Constituer un dossier solide : la clé du succès
Quelle que soit l'étape, votre dossier doit être irréprochable. Rassemblez :
- L'arrêté de catastrophe naturelle (vérifiable sur Géorisques / GASPAR).
- Le contrat d'assurance multirisque habitation et ses conditions générales.
- L'historique des échanges avec l'assureur (recommandés, mails).
- Les rapports d'expertise (assureur et contre-expertise indépendante).
- Une étude de sol G5 le cas échéant, démontrant la nature argileuse du terrain.
- Des photos datées montrant l'évolution des fissures dans le temps.
- Les devis de réparation chiffrés.
Plus le dossier établit clairement le lien entre la sécheresse, le sol argileux et les désordres, plus votre position est forte face à l'assureur ou devant le juge.

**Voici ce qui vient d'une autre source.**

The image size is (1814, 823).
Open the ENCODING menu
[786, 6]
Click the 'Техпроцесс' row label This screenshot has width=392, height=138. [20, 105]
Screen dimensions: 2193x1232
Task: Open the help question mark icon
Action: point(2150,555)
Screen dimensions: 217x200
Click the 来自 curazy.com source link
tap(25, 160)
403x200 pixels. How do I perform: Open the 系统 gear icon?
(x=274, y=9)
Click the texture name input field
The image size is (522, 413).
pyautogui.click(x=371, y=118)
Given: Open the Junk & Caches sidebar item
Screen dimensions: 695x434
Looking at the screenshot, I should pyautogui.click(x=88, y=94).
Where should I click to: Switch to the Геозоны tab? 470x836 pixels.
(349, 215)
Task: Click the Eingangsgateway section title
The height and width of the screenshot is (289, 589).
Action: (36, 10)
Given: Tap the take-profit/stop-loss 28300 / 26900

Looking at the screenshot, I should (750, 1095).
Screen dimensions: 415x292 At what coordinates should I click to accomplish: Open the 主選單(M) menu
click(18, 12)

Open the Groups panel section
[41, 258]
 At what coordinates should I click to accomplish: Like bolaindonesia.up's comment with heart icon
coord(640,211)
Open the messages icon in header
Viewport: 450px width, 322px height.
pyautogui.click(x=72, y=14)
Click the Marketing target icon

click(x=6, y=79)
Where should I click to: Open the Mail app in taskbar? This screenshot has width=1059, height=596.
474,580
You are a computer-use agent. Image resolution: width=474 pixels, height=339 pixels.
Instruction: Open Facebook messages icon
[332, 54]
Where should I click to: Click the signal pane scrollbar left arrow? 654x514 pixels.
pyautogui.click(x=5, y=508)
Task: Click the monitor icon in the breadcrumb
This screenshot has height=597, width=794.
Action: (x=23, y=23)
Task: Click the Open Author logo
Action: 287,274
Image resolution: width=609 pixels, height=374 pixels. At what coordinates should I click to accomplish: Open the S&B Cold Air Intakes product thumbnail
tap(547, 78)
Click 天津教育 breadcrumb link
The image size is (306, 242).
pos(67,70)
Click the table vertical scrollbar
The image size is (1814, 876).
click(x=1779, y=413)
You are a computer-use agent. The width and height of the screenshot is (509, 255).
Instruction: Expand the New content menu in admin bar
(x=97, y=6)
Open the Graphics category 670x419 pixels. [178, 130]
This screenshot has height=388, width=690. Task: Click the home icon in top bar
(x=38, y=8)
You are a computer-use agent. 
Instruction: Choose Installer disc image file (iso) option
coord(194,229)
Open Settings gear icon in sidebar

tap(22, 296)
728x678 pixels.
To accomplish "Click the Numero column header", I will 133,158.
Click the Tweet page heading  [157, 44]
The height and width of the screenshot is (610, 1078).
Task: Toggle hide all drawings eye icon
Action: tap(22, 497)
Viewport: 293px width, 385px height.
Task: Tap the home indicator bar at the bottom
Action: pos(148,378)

📍 Vérifiez le risque argile de votre commune
Le niveau d'exposition au retrait-gonflement des argiles varie fortement selon les communes. Les zones les plus exposées en France concentrent l'essentiel des sinistres déclarés.
En résumé
Un refus de prise en charge RGA n'est pas définitif. La séquence efficace est la suivante : contestation écrite immédiate, contre-expertise indépendante, médiation de l'assurance, puis action judiciaire si nécessaire. À chaque étape, le respect des délais et la qualité de vos preuves font la différence. L'élément déterminant reste presque toujours la démonstration du lien de causalité entre la sécheresse et les fissures, ce qui suppose une expertise technique solide.